- [What is required]
What is the number of lines in the listing below that include the string "height"? Answer with that number alone.

- [Records supplied]
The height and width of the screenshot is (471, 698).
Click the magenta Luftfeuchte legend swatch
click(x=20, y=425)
---
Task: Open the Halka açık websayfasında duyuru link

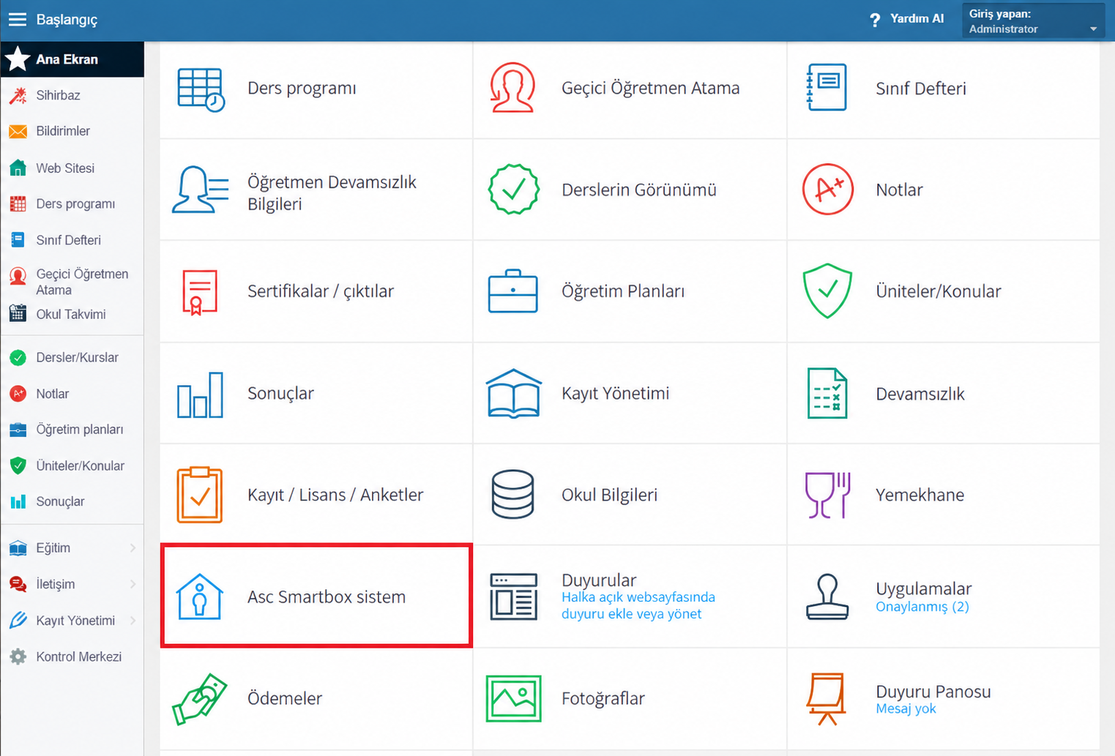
--
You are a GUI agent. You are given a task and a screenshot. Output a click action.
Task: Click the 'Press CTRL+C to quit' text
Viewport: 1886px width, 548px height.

- [Response area]
2